━━━━━ Provided data ━━━━━
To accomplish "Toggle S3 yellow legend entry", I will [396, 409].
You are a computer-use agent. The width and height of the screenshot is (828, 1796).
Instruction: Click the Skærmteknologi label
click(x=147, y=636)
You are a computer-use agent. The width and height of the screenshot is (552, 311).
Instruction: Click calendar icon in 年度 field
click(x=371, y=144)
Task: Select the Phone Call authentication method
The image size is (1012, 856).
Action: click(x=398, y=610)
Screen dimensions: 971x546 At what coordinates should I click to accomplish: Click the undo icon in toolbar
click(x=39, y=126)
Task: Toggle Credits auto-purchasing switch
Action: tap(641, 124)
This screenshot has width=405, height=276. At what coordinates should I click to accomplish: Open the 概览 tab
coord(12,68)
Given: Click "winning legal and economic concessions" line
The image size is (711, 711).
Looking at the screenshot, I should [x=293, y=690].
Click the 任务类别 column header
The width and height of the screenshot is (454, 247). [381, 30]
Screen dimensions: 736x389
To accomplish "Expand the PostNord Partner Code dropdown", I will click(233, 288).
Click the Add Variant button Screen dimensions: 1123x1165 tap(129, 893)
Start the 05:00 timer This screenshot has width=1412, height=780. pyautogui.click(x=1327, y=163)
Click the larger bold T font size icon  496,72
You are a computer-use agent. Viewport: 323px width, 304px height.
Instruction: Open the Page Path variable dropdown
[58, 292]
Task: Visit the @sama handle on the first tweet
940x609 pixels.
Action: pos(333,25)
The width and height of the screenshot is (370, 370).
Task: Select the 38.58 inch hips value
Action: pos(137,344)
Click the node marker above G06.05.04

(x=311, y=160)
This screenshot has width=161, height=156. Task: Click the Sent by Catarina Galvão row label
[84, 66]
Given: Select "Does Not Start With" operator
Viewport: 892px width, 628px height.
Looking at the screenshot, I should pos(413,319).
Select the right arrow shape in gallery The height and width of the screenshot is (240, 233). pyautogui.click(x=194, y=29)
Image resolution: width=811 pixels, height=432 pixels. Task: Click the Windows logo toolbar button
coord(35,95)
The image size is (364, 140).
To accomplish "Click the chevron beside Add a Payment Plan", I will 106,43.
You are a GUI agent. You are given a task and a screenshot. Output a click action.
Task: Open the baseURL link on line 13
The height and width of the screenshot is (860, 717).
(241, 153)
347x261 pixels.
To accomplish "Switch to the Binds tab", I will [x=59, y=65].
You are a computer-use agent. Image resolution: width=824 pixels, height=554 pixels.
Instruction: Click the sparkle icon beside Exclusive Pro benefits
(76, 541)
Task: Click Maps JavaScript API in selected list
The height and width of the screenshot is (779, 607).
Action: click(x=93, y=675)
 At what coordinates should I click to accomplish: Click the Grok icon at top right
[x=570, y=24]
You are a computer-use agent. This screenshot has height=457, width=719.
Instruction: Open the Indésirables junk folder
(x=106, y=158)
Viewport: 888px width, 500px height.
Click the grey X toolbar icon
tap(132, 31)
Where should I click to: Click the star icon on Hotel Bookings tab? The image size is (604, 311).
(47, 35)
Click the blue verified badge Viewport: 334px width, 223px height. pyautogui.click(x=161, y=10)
━━━━━
Output the entries verbatim.

» Final answer
To accomplish "Toggle S3 yellow legend entry", I will [396, 409].
You are a computer-use agent. The width and height of the screenshot is (828, 1796).
Instruction: Click the Skærmteknologi label
click(x=147, y=636)
You are a computer-use agent. The width and height of the screenshot is (552, 311).
Instruction: Click calendar icon in 年度 field
click(x=371, y=144)
Task: Select the Phone Call authentication method
The image size is (1012, 856).
Action: click(x=398, y=610)
Screen dimensions: 971x546 At what coordinates should I click to accomplish: Click the undo icon in toolbar
click(x=39, y=126)
Task: Toggle Credits auto-purchasing switch
Action: tap(641, 124)
This screenshot has width=405, height=276. At what coordinates should I click to accomplish: Open the 概览 tab
coord(12,68)
Given: Click "winning legal and economic concessions" line
The image size is (711, 711).
Looking at the screenshot, I should [x=293, y=690].
Click the 任务类别 column header
The width and height of the screenshot is (454, 247). [381, 30]
Screen dimensions: 736x389
To accomplish "Expand the PostNord Partner Code dropdown", I will click(233, 288).
Click the Add Variant button Screen dimensions: 1123x1165 tap(129, 893)
Start the 05:00 timer This screenshot has width=1412, height=780. pyautogui.click(x=1327, y=163)
Click the larger bold T font size icon  496,72
You are a computer-use agent. Viewport: 323px width, 304px height.
Instruction: Open the Page Path variable dropdown
[58, 292]
Task: Visit the @sama handle on the first tweet
940x609 pixels.
Action: pos(333,25)
The width and height of the screenshot is (370, 370).
Task: Select the 38.58 inch hips value
Action: pos(137,344)
Click the node marker above G06.05.04

(x=311, y=160)
This screenshot has width=161, height=156. Task: Click the Sent by Catarina Galvão row label
[84, 66]
Given: Select "Does Not Start With" operator
Viewport: 892px width, 628px height.
Looking at the screenshot, I should pos(413,319).
Select the right arrow shape in gallery The height and width of the screenshot is (240, 233). pyautogui.click(x=194, y=29)
Image resolution: width=811 pixels, height=432 pixels. Task: Click the Windows logo toolbar button
coord(35,95)
The image size is (364, 140).
To accomplish "Click the chevron beside Add a Payment Plan", I will 106,43.
You are a GUI agent. You are given a task and a screenshot. Output a click action.
Task: Open the baseURL link on line 13
The height and width of the screenshot is (860, 717).
(241, 153)
347x261 pixels.
To accomplish "Switch to the Binds tab", I will [x=59, y=65].
You are a computer-use agent. Image resolution: width=824 pixels, height=554 pixels.
Instruction: Click the sparkle icon beside Exclusive Pro benefits
(76, 541)
Task: Click Maps JavaScript API in selected list
The height and width of the screenshot is (779, 607).
Action: click(x=93, y=675)
 At what coordinates should I click to accomplish: Click the Grok icon at top right
[x=570, y=24]
You are a computer-use agent. This screenshot has height=457, width=719.
Instruction: Open the Indésirables junk folder
(x=106, y=158)
Viewport: 888px width, 500px height.
Click the grey X toolbar icon
tap(132, 31)
Where should I click to: Click the star icon on Hotel Bookings tab? The image size is (604, 311).
(47, 35)
Click the blue verified badge Viewport: 334px width, 223px height. pyautogui.click(x=161, y=10)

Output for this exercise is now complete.